Il n’avait pas pu, ce n’était pas que son corps refuse de la besogne, au contraire, mais Alexandre n’était pas un garçon de grange, d’oeufs, de de cornes, Alexandre n’était pas un garçon de marécage, de lisier, de grenouilles, Alexandre était un homme impatient dont les rêves dévorants dépassaient les contours du Paradis, et l’amour qu’il portait à Blanche, son amour d’adolescent, vif, éblouissant, ne suffisait pas à l’immobiliser en ces terres, près de ses pauvres parents, de leur maison étroite, près de la vieillesse d’Emilienne et du regard noir de Louis, près de la mélancolie quotidienne de Gabriel qu’il évitait à tout prix, craignant d’être contaminé par elle.

Dans un petit hameau paysan où le temps semble s’être arrêté, Emilienne élève seule ses deux petits-enfants, Blanche et Gabriel, qui ont perdu leurs parents dans un tragique accident. Elle loge également Louis, employé agricole et battu par son père, qui en grandissant n’est pas insensible au charme de Blanche. Tout ce petit monde oeuvre à faire tourner la ferme du Paradis ; le travail est ingrat parfois, le rendement maigre. Blanche n’a connu que cela, pourtant. Nourrir les porcs, mettre les mains dans la terre, écouter les conseils d’une grand-mère à la fois dure et affectueuse qui se bat au mieux contre le temps qui passe. L’arrivée d’Alexandre dans la vie de Blanche enfermera les protagonistes de cette existence étale dans une sorte de pièce de théâtre pleine de rebondissements où le tragique se laisse deviner, jamais loin, sur le seuil de la porte de la ferme.

 

L’autrice française à présent trentenaire a publié son premier roman à l’âge de 16 ans. Une bête au paradis est sa dernière publication en date, sorti en 2019 et honoré par le prix Littéraire du Monde. J’ai découvert Coulon dans un podcast… sur la course à pied, où elle étaye sur la manière dont les heures de running contribue à son inspiration littéraire. Une bête au paradis happera dès les premières pages les amoureux des histoires revisitant les grands thèmes universels -l’amour, la mort, la trahison et la vengeance- dans un décor a priori ordinaire.

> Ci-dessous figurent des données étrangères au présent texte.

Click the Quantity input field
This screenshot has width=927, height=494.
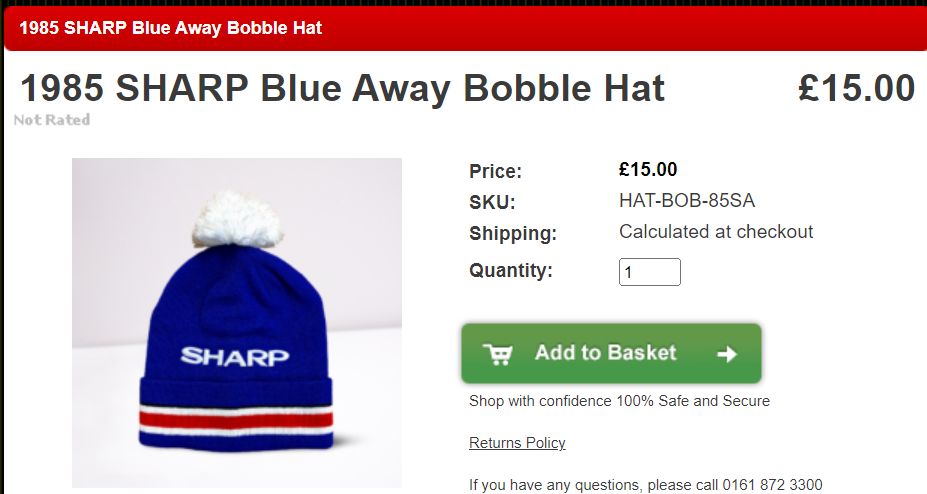click(x=650, y=272)

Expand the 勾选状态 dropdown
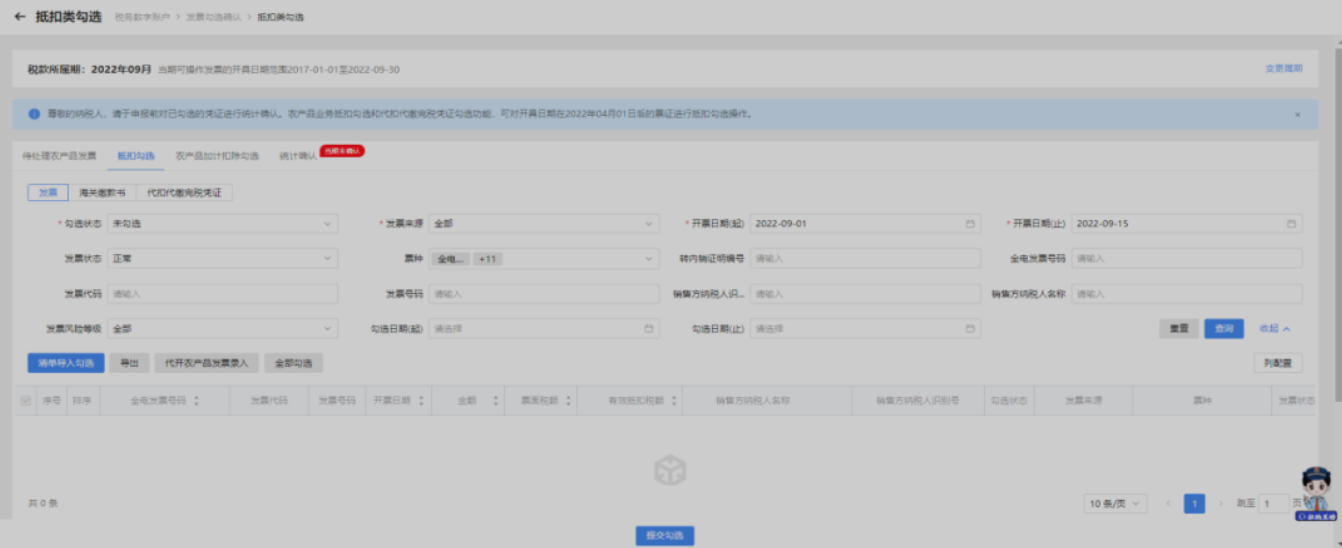[222, 224]
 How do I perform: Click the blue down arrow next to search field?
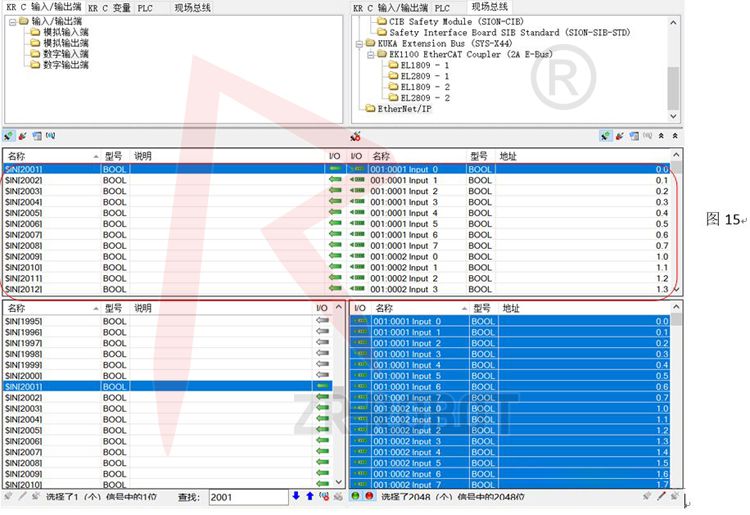[x=296, y=496]
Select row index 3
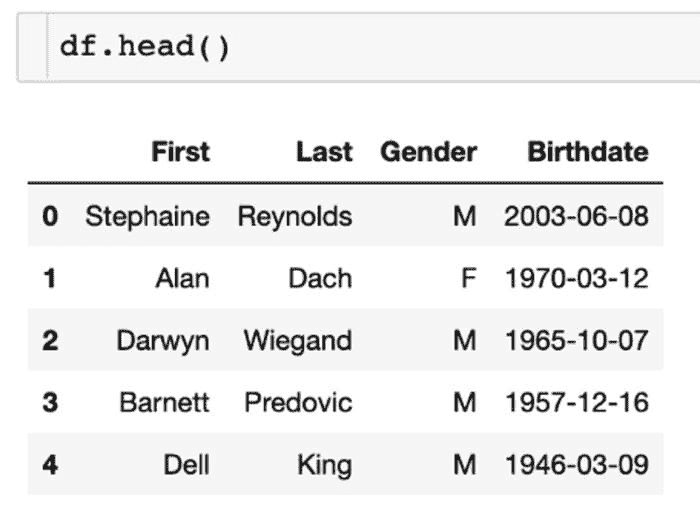Viewport: 700px width, 513px height. 51,402
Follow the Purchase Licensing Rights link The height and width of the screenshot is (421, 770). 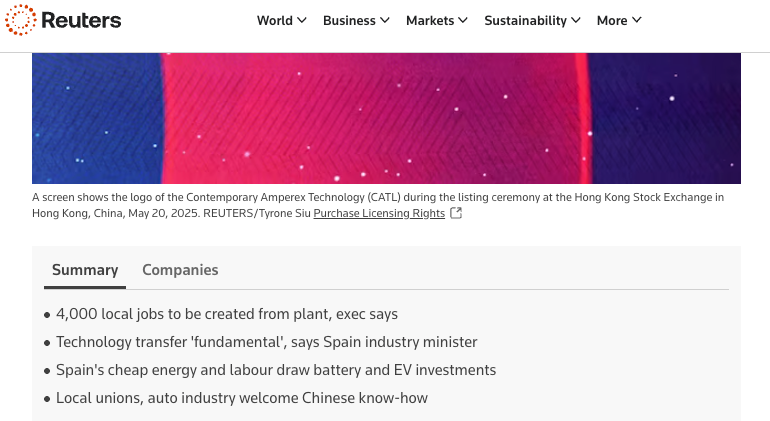pyautogui.click(x=379, y=213)
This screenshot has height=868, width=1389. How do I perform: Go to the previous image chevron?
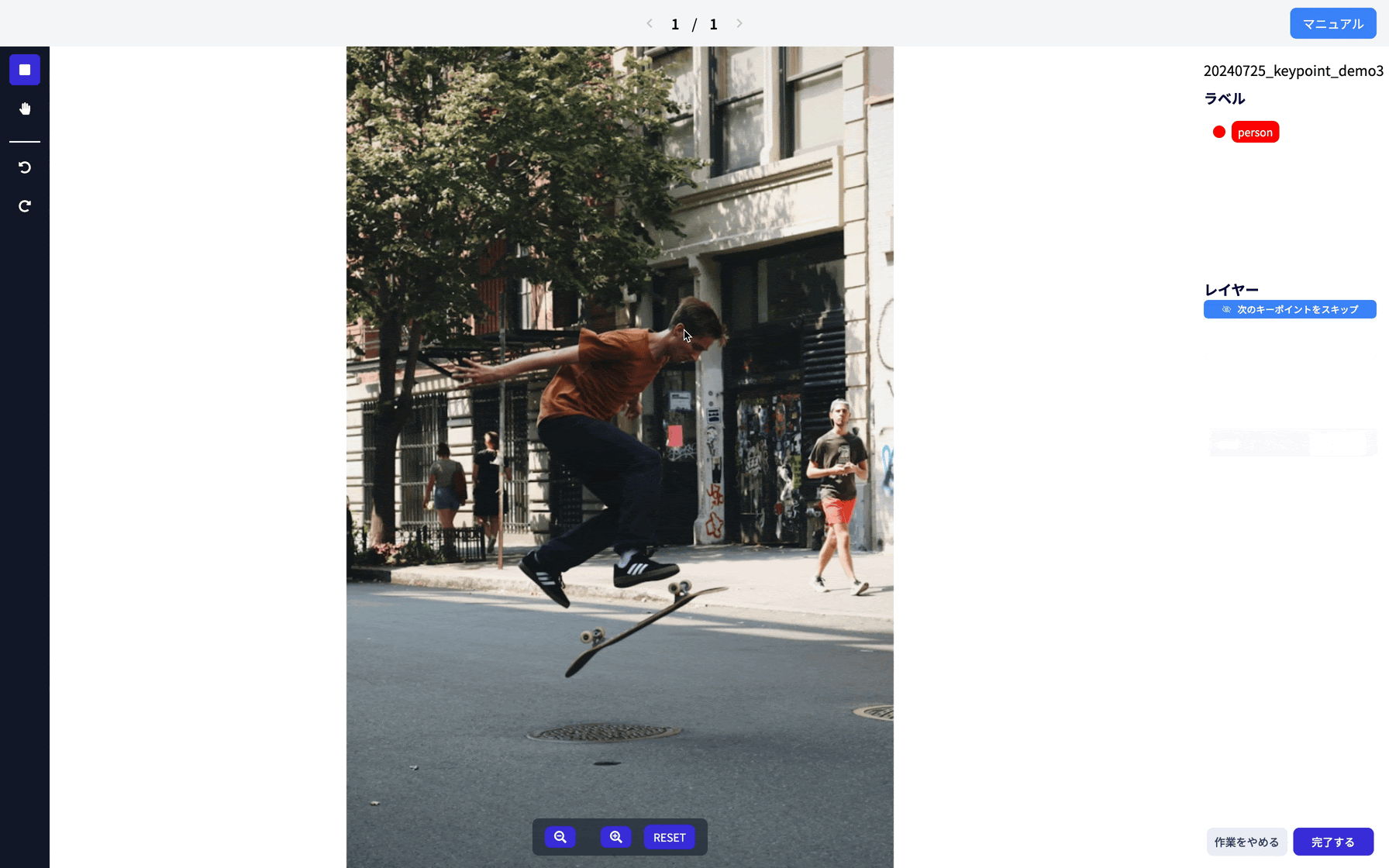650,23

« Au centre de la cour, un arbre centenaire, aux branches assez hautes pour y pendre un homme ou un pneu, arrose de son ombre le sol, si bien qu’en automne, lorsque Blanche sort de la maison pour faire le tour du domaine, la quantité de feuilles mortes et la profondeur du rouge qui les habille lui donnent l’impression d’avancer sur une terre qui aurait saigné toute la nuit. »

Le style de l’autrice est emprunt de symbolisme, de descriptions aux références noires, prémonitoires, tenant le lecteur en alerte. La violence inexorable des fermiers envers les bêtes, l’omniprésence du sang, la dépression de Blanche qui se mure dans sa chambre et avale les mouches : autant d’éléments brouillant les frontières entre l’humain et l’animal, transformant la petite ferme en décor d’une tragédie grecque. Blanche, malgré son amour vif, éperdu, envers Alexandre, ne peut considérer son existence loin de la terre, loin du Paradis. Un paradis qui avec le vieillissement des personnages, la dégradation de la situation paysanne face à l’ultra-modernité, la tristesse et la trahison, se mut en une sorte d’Enfer.

Le livre est un témoignage de la folie des hommes, de la dichotomie entre ville et campagne ; de la manière dont les douleurs à répétition nous poussent au pire. C’est un conte qui se lit vite, par impatience d’en connaitre la finalité. Qui peut faire pleurer et frissonner à la fois.